One of Miller’s great insights is to connect our prayer thoroughly with God’s story. I have found this way of thinking to be very helpful for intercessory prayer for people. Intercessory prayer requests are often for a circumstance to change but even more important is how that prayer connects to the story of what God is doing in their life.
To live in our Father’s story, remember these three things:
- Don’t demand that the story go your way. (In other words, surrender completely.)
- Look for the Storyteller. Look for his hand, and then pray in light of what you are seeing. (In other words, develop an eye for Jesus.)
- Stay in the story. Don’t shut down when it goes the wrong way.
Sometimes when we say “God is silent,” what’s really going on is that he hasn’t told the story the way we wanted it told. He will be silent when we want him to fill in the blanks of the story we are creating. But with his own stories, the ones we live in, he is seldom silent.
- BE CAREFUL OF SYSTEMS
One prayer system many people have found helpful is ACTS (Adoration, Confession, Thanksgiving, and Supplication). But systems can become rote, desensitizing us to God as a person. We can become wooden or mindless as we pray. When I come home, I don’t first adore Jill [Miller’s wife] for a couple of minutes, confess my failure to take out the trash, thank her for making dinner, and then give her my list. Jill is a Philadelphian. Philadelphians boo their own sports teams. I could probably have an ACTS-conversation entrance once, and then Jill would roll her eyes and ask me if I had a touch of autism. And rightly so. When you are autistic, you have trouble picking up social clues from the other person. You are so lost in your own world that you miss people. None of us wants to be treated like robots … including God. He is, after all, a person.
Miller describes at length how carefully written prayer cards can be helpful in praying for others.
Read the book to get details on how he does this!

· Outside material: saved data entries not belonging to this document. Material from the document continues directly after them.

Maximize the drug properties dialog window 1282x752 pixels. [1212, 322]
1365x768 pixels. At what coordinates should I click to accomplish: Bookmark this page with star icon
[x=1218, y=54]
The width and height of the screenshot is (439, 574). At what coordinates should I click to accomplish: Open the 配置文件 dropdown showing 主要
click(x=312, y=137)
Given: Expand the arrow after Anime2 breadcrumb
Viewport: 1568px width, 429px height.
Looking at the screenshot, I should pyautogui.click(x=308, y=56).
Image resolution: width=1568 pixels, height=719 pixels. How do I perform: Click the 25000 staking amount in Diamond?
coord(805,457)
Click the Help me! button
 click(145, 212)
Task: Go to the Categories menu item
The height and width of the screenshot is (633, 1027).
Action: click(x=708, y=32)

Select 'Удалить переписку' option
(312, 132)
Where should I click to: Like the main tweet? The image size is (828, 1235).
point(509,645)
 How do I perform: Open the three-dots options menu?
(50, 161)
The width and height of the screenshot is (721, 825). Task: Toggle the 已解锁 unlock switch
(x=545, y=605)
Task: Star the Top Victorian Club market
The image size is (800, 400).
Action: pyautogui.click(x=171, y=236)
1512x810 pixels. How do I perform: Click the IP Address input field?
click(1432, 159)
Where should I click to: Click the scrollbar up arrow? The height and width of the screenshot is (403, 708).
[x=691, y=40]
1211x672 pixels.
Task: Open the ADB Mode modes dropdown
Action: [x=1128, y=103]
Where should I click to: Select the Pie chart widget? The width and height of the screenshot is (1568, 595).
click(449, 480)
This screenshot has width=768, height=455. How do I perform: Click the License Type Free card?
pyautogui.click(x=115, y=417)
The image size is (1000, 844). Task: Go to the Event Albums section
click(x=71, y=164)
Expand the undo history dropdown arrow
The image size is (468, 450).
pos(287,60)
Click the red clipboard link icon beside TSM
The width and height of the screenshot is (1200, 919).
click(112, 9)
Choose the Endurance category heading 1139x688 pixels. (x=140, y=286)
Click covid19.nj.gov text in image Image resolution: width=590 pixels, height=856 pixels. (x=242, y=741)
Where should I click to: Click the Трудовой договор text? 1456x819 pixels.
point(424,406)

PRAYER CARDS FOR FAMILY MEMBERS
A PRAYER CARD FOR PEOPLE IN SUFFERING
A PRAYER CARD FOR NON-CHRISTIANS
A PRAYER CARD FOR FRIENDS
BUILDING A SAMPLE DECK
- USING A JOURNAL DURING A MORNING PRAYER TIME
The act of writing out your worries, joys, and prayers helps you focus and keeps your mind from wandering. But the best part is that over time you will begin to see patterns of what God is doing, to pick up the threads of a story. If we see our lives as a pilgrimage, then it becomes an integrated whole. It makes sense.
- As I pray, I’m dealing not with surface stuff, but with the state of my heart and of the people for whom I am praying. My prayer time is anything but boring. I am thanking, repenting, protecting, and caring. My prayer time is alive with God.
- I can’t emphasize enough that things are happening because I pray.
- We don’t need a praying life because that is our duty. That would wear thin quickly. We need time to be with our Father every day because every day our hearts and the hearts of those around us are overgrown with weeds. We need to reflect on our lives and engage God with the condition of our souls and the souls he has entrusted to our care or put in our paths. In a fallen world, these things do not come automatically.